The standard adult dose of VERTAVIS is: 5 mg orally three times daily. May be increased to 10 mg three times daily if tolerated.. The standard adult dose of ACETAMINOPHEN AND PENTAZOCINE HYDROCHLORIDE is: One tablet (acetaminophen 500 mg / pentazocine hydrochloride 25 mg) orally every 4 hours as needed for pain; maximum daily dose: acetaminophen 4000 mg (8 tablets) and pentazocine hydrochloride 200 mg (8 tablets).. Dosing should always be individualized based on indication, renal and hepatic function, age, and other patient factors.
No direct drug-drug interaction has been formally documented between VERTAVIS and ACETAMINOPHEN AND PENTAZOCINE HYDROCHLORIDE in current clinical databases. However, individual patient risk factors including other medications, organ function, and comorbidities should always be evaluated by a qualified healthcare provider.

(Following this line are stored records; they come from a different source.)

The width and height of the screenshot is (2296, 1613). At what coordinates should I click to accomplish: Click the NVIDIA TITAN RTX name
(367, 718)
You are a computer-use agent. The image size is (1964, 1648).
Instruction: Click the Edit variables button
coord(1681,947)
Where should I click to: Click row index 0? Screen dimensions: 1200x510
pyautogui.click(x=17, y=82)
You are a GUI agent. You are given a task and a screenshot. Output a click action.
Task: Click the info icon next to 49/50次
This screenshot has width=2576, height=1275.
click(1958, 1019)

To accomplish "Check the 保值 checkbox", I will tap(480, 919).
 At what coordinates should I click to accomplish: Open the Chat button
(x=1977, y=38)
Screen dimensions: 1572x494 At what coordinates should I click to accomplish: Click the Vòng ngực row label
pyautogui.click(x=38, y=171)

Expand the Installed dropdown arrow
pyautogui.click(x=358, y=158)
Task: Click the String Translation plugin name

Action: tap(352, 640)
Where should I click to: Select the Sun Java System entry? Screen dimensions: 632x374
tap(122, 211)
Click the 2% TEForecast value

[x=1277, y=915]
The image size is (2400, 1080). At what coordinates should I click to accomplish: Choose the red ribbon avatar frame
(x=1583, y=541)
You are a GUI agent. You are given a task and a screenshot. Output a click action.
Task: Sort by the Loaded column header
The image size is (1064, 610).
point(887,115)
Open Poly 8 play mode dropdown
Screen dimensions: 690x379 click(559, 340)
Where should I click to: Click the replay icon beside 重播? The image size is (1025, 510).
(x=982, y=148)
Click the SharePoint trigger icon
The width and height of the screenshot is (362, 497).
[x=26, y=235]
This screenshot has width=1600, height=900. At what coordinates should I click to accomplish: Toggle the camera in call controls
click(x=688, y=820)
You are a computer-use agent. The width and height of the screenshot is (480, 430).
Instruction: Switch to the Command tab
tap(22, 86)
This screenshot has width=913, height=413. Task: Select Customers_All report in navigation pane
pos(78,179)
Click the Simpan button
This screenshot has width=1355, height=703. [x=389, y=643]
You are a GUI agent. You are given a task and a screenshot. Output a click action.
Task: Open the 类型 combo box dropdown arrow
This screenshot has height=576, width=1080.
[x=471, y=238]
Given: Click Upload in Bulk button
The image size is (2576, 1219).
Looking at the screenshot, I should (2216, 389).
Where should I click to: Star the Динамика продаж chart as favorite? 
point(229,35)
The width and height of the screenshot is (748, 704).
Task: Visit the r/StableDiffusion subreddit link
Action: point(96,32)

The maternal-fetal safety profiles differ. VERTAVIS is classified as Category C. Contraindicated in pregnancy. FDA Pregnancy Category X. In animals, ribociclib (active ingredient) caused embryotoxicity, fetotoxicity, and teratogenicity at maternal exposures bel. ACETAMINOPHEN AND PENTAZOCINE HYDROCHLORIDE is classified as Category A/B. Acetaminophen: Generally considered low risk; no consistent evidence of teratogenicity in any trimester. Pentazocine: Limited human data; animal studies show no teratogenicity at c. Always consult a maternal-fetal medicine specialist before taking either drug during pregnancy or lactation.